Ryan| 10.11.12 @ 8:33AM
I've always understood postmodernism to essentially be a rejection of absolute truth, an "anything is okay" attitude.
BackToBasics| 10.11.12 @ 1:14AM
Regarding your second "post-modern" direction, "...a renewed sense of the transcendent as the ground of observable reality," if you mean that faith is "included" as one basis for reason and observing reality, I agree. If by faith you refer to a return to Dark-Age thinking, your definition goes too far.
Some have said that the Renaissance followed by Luther's Salvation-by-Grace, more-personal-God teachings promoted freedom of thought which in-turn lead to modern scientific methodologies and the Age of Enlightnement.
Without any faith, nihilism will become a stronger force leading to the ultimate "post-modernism" which is the destruction of much of civilization. I am not 100% sure where you were headed with your second definition. Maybe we agree. I only respond because there is still low-key conflict of sorts between many scientists and those who also "include" faith in their philosophy. I do not think that the 2 are mutually exclusive as do many who call themselves only "scientists."
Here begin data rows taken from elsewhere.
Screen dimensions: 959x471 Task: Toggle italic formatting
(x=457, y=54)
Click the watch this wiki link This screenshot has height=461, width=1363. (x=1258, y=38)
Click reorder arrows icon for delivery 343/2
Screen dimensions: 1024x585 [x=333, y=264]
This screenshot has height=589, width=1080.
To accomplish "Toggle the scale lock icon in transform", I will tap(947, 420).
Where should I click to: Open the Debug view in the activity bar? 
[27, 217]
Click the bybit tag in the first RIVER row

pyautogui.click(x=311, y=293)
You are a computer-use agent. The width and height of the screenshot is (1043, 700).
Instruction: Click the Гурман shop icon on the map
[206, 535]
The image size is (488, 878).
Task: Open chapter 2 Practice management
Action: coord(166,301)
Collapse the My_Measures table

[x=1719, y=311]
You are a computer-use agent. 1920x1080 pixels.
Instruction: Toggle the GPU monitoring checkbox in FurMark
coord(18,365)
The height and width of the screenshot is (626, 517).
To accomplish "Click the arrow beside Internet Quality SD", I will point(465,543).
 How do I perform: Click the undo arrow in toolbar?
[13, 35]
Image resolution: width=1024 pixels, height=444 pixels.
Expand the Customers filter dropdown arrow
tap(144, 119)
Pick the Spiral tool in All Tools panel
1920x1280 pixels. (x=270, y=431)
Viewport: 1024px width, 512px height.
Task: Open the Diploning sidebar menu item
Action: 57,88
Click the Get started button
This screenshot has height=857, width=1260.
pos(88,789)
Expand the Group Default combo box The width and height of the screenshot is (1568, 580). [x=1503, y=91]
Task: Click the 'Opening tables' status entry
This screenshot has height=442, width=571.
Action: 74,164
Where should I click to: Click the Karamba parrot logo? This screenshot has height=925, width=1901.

BackToBasics| 10.11.12 @ 1:15AM
I meant this as a reply to John II
shearwater| 10.12.12 @ 11:24PM
The churches that faithfully teach the ancient truths as still relevant and healthy are the churches that are thriving. Those which have being neutralized did so by adopting humanistic psychology in lieu of the Bible and superior to it. Further, liberal main line churches have actually questioned the Bible's relevance as a rule for life and conduct as an oracle from God through holy men who were moved by his spirit to write it. One of the fundamnetal doctrines of the church is that the Bible is the authoritative source for everything we need to know regarding God and the salvation from sin that he provides to us through Jesus Christ.